Left unchecked, the professional and the client will start spending more time and energy worrying about the other party than about the professional problem at hand. And we know where that leads.
It’s primarily the duty of the professional to care for the relationship and be alert for the first sign of disharmony. But the sophisticated client also serves herself well to keep a finger on the pulse.
You could never make a full list of things about which you should alert your client, but most of us know them by sight. Unforeseeable work, unanticipated problems, work which is outside scope, or encountering particularly unreasonable opposition are examples. For instance, in early 2021, contractors were faced with a doubling, sometimes tripling, of material costs– who’s going to pay?
In all such cases, the client must be given a fair and early warning, and be fully educated as to the implications. If a course correction is called for, far better it be done with a full understanding and agreement, confirmed in writing. The key is always to ensure that the client’s trust in you remains strong.
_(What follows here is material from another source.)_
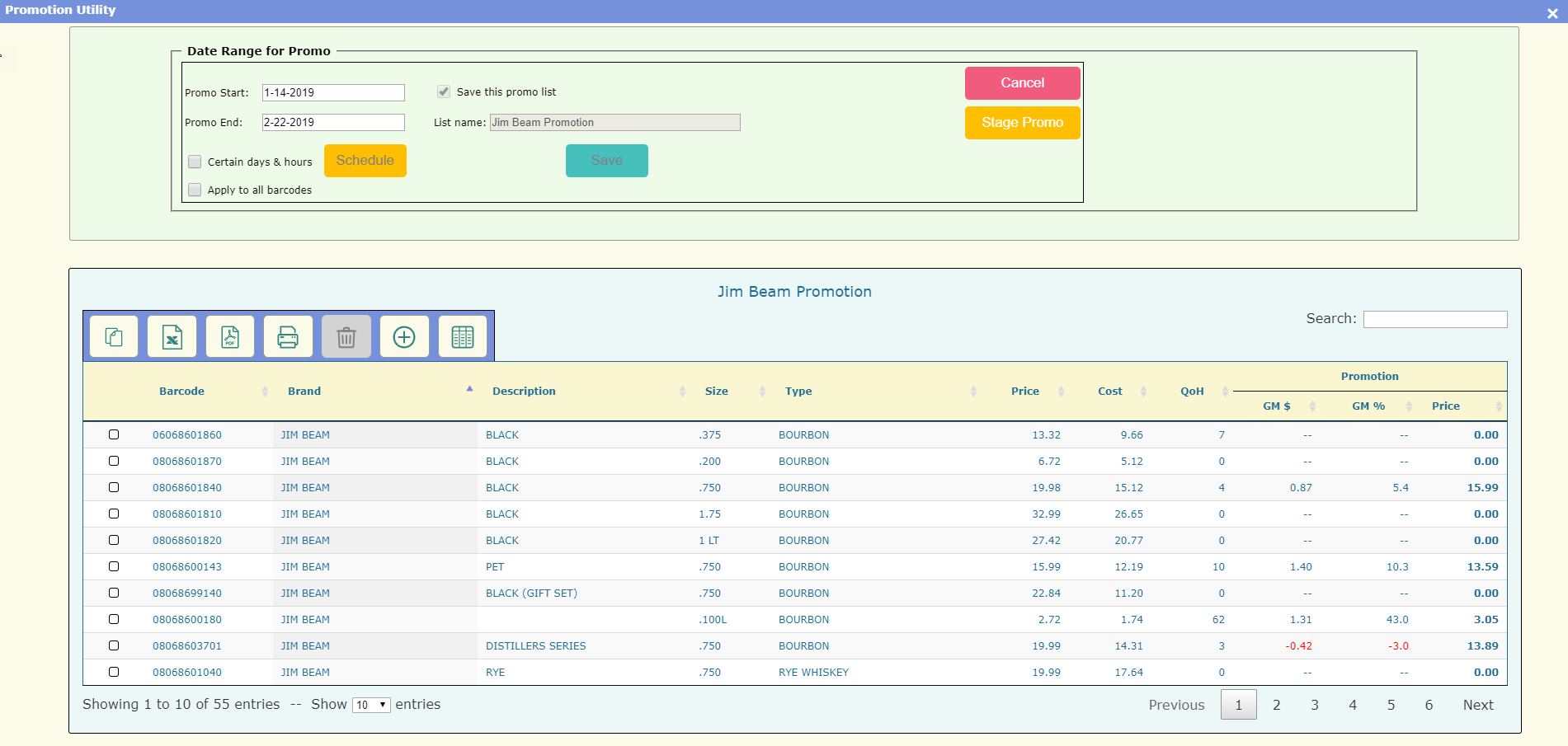
Task: Tick the Apply to all barcodes checkbox
Action: click(195, 190)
In many cases, the hardest conversation has to happen in the first meeting, the one in which the client consults you on a “small matter” which quickly unfolds into a full reconstruction of the Quebec Bridge. If client and professional are not very frank and clear at this stage (and of course confirmed in writing), well, I don’t need to tell you how it will end.
There is occasionally a qualification to the fair warning rule. For various reasons, clients sometimes need a bit of shock treatment. For example, a cocky client who thinks his case is in the bag may need to take an early bruising at the hands of counsel opposite, or he may need to get whacked with a significant bill to make him understand this is serious business.
Even in such cases some warning is in order, so that you can record that the client was informed. You know that he won’t listen, and needs to find out the hard way, but an “I told you so” often goes a long way to reining in an ornery client.
This necessary shock treatment can be useful, either in bringing a recalcitrant client to his senses, or sending him storming off looking for a “better lawyer”. Either way, you win.
No matter the circumstances, if the client is going to be visited with some pain, you need to know how to handle it, and you need to communicate.